Literacy and the prospects for autonomy.
Presenter: Michael Bourke, BCIT
Our understanding of literacy should be informed by a plausible theory of language, at least if our intent is to regard ‘literacy’ as referring to the ability of language users to understand the texts of the natural language in which they are said to be literate. After presenting two competing approaches to language theory, I shall suggest how the most promising of the two leads us to see a close connection between concepts of literacy and autonomy. This contention lays itself open to Harvey Graff’s literacy-myth critique, which resists the temptation to infer such lofty concepts as autonomy from the kind of ability supposed by literacy. I plan to show that, while Graff is right to challenge many grandiose and complacent definitions of ‘literacy,’ the term is a stranger prodigy than he imagines, and that his efforts to contain the term misconstrue the kind of the linguistic ability to which it refers.
How does the technological epoch affect ethical dimensions of literacy? A review of legitimate textual borrowing.

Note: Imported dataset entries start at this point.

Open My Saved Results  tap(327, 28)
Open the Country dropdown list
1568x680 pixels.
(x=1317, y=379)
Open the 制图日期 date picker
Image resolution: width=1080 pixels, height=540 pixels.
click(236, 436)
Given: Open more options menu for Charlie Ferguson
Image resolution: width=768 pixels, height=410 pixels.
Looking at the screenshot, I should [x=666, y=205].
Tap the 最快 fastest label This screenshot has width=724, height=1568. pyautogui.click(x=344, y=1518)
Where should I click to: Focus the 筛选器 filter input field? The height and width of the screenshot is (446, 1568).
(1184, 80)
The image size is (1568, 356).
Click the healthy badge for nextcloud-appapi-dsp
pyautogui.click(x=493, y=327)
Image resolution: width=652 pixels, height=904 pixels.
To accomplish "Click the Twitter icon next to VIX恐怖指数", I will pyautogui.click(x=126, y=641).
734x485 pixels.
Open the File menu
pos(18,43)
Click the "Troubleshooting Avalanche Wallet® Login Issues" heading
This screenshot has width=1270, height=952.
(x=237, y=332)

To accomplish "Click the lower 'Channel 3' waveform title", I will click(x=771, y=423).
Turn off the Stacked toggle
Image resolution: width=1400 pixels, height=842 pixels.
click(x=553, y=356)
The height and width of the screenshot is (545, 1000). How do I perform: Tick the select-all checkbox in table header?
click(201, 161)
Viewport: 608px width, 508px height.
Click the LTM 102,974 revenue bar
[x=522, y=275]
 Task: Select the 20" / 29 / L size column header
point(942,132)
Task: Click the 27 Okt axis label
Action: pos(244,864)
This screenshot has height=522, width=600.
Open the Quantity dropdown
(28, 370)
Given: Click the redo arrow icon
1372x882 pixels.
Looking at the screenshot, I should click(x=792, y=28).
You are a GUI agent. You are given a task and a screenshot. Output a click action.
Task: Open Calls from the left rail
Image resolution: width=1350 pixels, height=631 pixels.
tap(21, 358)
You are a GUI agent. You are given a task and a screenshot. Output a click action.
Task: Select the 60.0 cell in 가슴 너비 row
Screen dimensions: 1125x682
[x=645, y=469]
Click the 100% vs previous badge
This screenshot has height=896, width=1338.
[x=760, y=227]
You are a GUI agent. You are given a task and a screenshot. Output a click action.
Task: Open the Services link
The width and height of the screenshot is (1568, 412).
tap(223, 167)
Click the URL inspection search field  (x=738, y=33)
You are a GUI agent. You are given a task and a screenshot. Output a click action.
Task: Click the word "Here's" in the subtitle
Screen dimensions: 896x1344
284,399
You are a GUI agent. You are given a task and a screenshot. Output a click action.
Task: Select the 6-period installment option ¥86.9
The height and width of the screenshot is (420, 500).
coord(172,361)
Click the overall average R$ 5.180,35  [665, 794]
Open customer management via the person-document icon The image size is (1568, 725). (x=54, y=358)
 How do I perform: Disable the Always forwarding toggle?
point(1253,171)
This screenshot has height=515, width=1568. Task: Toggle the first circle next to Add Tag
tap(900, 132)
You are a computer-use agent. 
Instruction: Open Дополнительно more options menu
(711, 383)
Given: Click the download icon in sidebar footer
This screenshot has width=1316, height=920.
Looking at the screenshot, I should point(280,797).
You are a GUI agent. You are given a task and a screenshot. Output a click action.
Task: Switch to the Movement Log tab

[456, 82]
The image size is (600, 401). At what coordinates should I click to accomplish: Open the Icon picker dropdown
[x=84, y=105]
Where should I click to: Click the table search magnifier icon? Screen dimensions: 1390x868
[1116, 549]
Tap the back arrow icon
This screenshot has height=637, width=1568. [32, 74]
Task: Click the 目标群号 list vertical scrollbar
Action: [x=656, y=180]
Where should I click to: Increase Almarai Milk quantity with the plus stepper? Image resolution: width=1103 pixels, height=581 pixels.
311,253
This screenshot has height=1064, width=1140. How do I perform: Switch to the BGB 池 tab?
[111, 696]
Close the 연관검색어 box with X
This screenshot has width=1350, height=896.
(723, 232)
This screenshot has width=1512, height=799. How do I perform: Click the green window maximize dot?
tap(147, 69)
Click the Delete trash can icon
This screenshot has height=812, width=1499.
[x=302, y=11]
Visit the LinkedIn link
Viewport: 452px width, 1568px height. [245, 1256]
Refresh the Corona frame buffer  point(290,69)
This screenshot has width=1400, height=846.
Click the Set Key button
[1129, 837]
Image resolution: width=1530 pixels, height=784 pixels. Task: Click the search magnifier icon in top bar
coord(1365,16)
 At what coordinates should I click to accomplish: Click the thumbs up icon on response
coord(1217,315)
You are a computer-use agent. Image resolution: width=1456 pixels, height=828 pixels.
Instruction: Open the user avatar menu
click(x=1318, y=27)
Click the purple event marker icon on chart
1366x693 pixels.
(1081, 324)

Presenter: Nasrin Kowkabi, UBC
The purpose of this paper is to provide a brief review of the present challenges in maintaining ethical aspects of textual borrowing in written works of students in a technological society and suggest further studies in this domain. For years, appropriate textual borrowing has been considered as a global norm (Pennycook 1996) in literacy and its violation has been related to a host of other influential factors. Such a violation regarded as ‘textual plagiarism’ (Pecorari 2003) in an educational setting embodies different aspects calling attention to the significance of learning context, culture, educational level, and -the most recent one- digital technology development. On one hand, some scholars have investigated the salient reverse role of technology, specifically internet (Colvin 2007, Medding 2010) on maintaining appropriate textual borrowing. On the other hand, many students take the view that the ‘traditional’ concept of inappropriate use of source texts needs to go under modifications (Ma, Wan, and Lu 2008). With a growing dominance of online world, legitimate vs. illegitimate textual borrowing continues to be challenged in other dimensions and scholars find themselves in a dilemma of applying traditional measures and standards in this new epoch.